News from Babel chronology
|  | Work Resumed on the Tower (1984) | Letters Home (1986) |

= Work Resumed on the Tower =

Work Resumed on the Tower (also known as Sirens and Silences/Work Resumed on the Tower) is a 1984 studio album by English avant-rock group News from Babel. It was recorded at Tim Hodgkinson's Cold Storage Recording Studios in Brixton, London, in October and November 1983, and released in 1984. It was their debut album and included guest vocalist Phil Minton. The music on the album was composed by Lindsay Cooper and the song texts were written by Chris Cutler.
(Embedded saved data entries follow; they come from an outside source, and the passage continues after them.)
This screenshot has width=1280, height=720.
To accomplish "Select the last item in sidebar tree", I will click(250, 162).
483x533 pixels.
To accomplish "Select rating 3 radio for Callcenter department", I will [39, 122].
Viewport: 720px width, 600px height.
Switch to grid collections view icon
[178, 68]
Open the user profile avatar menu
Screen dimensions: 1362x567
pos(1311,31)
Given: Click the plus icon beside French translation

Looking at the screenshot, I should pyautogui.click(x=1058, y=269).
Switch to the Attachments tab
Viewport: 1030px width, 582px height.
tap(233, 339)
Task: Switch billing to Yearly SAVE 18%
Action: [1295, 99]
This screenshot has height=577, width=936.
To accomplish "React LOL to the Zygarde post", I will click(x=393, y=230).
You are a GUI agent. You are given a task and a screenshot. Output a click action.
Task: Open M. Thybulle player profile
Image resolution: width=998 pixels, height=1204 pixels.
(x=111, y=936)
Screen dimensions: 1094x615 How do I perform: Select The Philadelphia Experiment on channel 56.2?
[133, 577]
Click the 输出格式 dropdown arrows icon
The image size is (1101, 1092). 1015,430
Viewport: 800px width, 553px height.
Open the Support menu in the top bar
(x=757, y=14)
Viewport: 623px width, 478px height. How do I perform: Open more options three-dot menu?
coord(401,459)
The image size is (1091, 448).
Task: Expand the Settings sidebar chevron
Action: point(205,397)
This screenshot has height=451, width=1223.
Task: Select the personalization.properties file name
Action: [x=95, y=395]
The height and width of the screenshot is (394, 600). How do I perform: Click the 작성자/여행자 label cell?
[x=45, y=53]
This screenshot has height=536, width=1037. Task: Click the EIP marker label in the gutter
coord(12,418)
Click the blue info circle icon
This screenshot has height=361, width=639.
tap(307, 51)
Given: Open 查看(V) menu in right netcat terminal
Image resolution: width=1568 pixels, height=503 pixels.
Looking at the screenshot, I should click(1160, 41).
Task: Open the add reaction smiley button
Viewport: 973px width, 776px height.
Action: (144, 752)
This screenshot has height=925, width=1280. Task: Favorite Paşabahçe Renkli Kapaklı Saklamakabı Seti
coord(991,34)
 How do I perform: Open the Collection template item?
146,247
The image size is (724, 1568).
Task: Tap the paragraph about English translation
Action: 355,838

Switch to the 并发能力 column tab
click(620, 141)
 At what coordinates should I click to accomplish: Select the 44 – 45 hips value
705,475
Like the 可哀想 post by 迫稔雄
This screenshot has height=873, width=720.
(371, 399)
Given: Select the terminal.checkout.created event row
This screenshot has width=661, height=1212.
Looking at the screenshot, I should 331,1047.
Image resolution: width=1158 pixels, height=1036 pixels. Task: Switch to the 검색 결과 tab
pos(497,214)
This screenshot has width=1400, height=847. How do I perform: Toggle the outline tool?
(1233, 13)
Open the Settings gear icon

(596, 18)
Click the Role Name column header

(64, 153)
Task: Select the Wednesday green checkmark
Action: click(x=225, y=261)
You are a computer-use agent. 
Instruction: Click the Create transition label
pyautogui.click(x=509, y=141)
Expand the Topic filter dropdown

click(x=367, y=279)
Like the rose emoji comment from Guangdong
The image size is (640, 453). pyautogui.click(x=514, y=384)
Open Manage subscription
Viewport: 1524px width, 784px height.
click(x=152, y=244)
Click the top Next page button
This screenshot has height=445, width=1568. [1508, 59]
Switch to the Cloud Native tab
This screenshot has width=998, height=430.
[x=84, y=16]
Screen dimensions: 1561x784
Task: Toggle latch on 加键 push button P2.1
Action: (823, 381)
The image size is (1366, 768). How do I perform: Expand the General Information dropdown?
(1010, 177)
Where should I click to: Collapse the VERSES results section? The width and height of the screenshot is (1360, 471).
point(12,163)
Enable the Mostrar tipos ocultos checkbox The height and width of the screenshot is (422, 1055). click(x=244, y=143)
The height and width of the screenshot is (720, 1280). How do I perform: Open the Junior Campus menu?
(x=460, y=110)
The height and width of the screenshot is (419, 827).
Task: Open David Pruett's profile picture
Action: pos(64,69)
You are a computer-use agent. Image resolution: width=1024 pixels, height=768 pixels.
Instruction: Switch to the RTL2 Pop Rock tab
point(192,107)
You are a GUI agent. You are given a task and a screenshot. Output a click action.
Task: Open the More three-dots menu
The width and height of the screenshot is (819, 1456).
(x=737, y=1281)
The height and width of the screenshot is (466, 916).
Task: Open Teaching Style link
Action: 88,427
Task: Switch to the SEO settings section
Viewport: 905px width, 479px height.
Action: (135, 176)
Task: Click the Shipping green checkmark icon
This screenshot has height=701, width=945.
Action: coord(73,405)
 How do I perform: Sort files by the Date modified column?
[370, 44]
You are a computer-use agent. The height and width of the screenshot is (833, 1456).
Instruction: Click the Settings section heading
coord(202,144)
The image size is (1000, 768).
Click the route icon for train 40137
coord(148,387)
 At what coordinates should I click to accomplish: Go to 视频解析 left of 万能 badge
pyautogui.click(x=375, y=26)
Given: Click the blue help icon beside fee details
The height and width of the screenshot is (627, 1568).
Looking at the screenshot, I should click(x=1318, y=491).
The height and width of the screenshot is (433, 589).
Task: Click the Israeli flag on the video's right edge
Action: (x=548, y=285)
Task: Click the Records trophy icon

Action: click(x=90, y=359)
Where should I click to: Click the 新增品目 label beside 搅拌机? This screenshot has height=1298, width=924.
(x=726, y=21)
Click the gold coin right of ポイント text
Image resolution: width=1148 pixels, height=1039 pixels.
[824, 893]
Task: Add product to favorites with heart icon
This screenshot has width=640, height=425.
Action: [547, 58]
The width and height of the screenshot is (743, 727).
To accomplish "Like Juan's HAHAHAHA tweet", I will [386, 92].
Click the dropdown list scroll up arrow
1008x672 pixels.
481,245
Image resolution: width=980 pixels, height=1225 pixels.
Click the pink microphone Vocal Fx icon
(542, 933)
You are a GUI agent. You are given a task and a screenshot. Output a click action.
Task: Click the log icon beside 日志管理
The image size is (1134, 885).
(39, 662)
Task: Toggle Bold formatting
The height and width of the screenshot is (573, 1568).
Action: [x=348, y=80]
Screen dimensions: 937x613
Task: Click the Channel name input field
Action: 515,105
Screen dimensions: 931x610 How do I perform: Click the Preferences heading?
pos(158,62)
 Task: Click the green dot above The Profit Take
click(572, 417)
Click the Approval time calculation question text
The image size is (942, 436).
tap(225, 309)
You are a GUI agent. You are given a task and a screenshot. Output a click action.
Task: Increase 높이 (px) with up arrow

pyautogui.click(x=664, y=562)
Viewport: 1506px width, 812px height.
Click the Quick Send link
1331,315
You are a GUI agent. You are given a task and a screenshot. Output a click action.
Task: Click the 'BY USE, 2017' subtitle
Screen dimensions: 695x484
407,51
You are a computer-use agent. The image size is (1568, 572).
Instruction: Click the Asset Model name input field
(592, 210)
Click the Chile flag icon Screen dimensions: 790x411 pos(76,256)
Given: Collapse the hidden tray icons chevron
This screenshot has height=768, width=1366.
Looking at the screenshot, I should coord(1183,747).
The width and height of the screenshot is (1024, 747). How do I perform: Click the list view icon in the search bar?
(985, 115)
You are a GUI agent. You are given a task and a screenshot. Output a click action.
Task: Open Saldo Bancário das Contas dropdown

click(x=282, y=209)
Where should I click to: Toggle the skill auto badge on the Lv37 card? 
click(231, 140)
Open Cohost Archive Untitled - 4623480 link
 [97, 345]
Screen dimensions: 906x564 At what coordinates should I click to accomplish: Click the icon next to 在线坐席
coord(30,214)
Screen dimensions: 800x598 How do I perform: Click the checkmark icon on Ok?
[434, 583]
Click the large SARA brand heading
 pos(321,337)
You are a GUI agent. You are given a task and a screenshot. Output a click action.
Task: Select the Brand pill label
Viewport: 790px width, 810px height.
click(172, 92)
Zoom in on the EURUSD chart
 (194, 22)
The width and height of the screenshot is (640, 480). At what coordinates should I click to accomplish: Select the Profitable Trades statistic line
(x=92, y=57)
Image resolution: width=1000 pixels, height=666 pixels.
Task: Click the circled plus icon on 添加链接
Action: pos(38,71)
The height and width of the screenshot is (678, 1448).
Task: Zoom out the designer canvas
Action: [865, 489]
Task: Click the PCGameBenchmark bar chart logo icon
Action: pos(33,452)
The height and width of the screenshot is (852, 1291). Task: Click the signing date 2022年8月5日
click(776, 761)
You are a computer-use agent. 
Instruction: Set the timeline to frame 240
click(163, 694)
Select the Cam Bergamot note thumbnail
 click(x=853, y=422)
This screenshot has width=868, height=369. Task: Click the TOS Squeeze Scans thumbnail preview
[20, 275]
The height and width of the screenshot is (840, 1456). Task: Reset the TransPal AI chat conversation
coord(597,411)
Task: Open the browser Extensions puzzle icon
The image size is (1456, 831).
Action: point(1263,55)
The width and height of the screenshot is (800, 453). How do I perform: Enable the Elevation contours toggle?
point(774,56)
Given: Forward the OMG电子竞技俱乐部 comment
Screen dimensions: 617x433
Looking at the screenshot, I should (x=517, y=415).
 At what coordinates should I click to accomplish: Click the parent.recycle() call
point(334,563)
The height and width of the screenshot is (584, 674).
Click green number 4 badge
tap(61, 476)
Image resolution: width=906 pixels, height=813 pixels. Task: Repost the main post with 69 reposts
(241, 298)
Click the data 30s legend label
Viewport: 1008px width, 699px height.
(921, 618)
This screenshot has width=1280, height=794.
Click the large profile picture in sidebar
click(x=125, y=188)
The album comprises two song-suites Sirens and Silences and Work Resumed on the Tower, each on one side of the original LP release. The CD releases of the album were entitled Sirens and Silences/Work Resumed on the Tower. For technical reasons, the LP release was pressed on a 12" disc at 45 rpm, and not the standard 33⅓ rpm.

Professional ratings
Review scores
| Source | Rating |
| AllMusic |  |

==Background==
The formation of News from Babel and the creation of this album was inspired by literary critic George Steiner's 1975 book on language and translation, After Babel. Commenting on the group, Chris Cutler said: "I liked the idea of a record as a letter or a newscast from a doomed but hopeful place." The album's title referred to the Tower of Babel. In the booklet accompanying the original LP release, Cutler wrote:

Our first task must be to start work once more on the Tower. If we cannot speak, then we must work in silence – to drawing and diagrams. Where is it to lead? That is what we must discover.

==CD reissues==
- In 1990 Recommended Records re-issued Work Resumed on the Tower and News from Babel's next album, Letters Home on a single CD.
- In 2006 Recommended Records issued a remastered version of Work Resumed on the Tower on CD.
- In 2006 Recommended Records released a News from Babel box set, Complete comprising remastered versions of Work Resumed on the Tower, Letters Home and the band's only single, "Contraries".

==Track listing==

Side one – Sirens and Silences
| No. | Title | Length |
|---|---|---|
| 1. | "Odysseus" | 2:56 |
| 2. | "Auschwitz/Babel" | 4:07 |
| 3. | "Klein's Bottle" | 3:17 |
| 4. | "Black Gold" | 3:09 |
| 5. | "Devils" | 1:16 |
| 6. | "Dry Leaf" | 2:51 |

Side two – Work Resumed on the Tower
| No. | Title | Length |
|---|---|---|
| 1. | "Arcades (of Glass)" | 7:44 |
| 2. | "Victory" | 5:19 |
| 3. | "Anno Mirabilis" | 4:08 |

==Personnel==
- News from Babel
- Lindsay Cooper – bassoon, sopranino and alto saxophone, piano, other keyboards
- Chris Cutler – drums, electrics, percussion
- Zeena Parkins – harp, prepared and electric harps, accordion
- Dagmar Krause – singing

- Additional musicians
- Phil Minton – trumpet ("Victory", "Anno Mirabilis"), singing ("Anno Mirabilis")
- Georgie Born – bass guitar ("Black Gold")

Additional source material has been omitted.